On February 9, 1911, E. A. Sutton, assistant superintendent of the Cokedale mine of the Carbon Coal & Coke Company, Carbondale, Colorado, lost his life while wearing a Draeger helmet-type oxygen breathing apparatus after an explosion in this mine in which 17 men were killed. It is believed that this was the first instance in the United States, wherein a person died while wearing oxygen breathing apparatus.
This company was one of the first in Colorado to install oxygen breathing apparatus, but only three apparatus were purchased and available at the time of the explosion. Sutton had worn the apparatus on only two previous occasions, for periods of one-half hour each, and therefore was not thoroughly familiar with its operation.
Sutton and a superintendent from a neighboring mine each put on an apparatus and left the third at the fresh-air base in reserve. When they had traveled a considerable distance from the fresh-air base, his companion, who was traveling about 150 feet behind Mr. Sutton, saw him struggle with his apparatus and suddenly fall. The companion immediately returned to fresh air for help.
After considerable delay, two workmen volunteered to go after Sutton without the aid of respiratory protection. When they reached a point within about 100 yards of where he was lying, one collapsed and the other returned to fresh air.
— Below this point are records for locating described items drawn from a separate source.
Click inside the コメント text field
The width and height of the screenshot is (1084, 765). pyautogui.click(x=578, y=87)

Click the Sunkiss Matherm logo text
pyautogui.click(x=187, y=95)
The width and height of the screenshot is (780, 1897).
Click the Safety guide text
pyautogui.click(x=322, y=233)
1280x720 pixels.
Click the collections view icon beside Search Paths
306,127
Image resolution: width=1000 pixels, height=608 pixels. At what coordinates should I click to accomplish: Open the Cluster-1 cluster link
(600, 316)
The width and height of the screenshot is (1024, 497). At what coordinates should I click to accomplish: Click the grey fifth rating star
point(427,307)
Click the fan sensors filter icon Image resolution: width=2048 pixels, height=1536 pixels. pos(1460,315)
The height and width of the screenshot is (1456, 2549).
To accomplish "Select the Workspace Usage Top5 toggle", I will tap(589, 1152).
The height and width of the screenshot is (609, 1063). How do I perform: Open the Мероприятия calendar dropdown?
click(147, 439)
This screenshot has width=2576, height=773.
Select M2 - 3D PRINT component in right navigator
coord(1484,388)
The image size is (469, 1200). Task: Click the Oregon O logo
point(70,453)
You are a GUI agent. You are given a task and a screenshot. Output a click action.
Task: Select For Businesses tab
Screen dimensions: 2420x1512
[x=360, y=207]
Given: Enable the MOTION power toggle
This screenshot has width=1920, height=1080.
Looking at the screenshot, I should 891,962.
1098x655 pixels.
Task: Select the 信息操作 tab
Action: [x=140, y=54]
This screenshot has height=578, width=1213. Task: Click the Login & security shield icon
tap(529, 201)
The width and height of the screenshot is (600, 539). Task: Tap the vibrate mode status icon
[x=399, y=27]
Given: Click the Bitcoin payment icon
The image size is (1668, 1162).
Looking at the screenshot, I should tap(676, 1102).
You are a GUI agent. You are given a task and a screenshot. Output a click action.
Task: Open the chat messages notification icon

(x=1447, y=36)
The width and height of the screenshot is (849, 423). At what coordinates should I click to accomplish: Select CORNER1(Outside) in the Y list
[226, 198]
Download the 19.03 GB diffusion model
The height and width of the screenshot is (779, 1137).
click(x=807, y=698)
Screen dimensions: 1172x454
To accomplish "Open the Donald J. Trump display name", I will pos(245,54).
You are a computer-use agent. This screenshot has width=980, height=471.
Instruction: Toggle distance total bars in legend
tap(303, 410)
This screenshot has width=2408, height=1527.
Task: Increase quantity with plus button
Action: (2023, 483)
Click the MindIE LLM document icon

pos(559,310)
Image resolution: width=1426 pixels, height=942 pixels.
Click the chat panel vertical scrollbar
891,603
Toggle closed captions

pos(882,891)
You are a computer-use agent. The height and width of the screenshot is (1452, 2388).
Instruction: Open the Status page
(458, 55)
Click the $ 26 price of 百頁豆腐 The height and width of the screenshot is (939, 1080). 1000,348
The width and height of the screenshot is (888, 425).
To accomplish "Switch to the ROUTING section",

Thirty minutes thereafter additional apparatus crews arrived and recovered the bodies of Sutton and the workman. They were treated with a pulmotor for more than an hour, but neither could be revived.
Examination of Sutton's apparatus revealed that one of the potash cartridges had not been connected at the bottom. This permitted the injector to pull in outside air, which presumably contained carbon monoxide.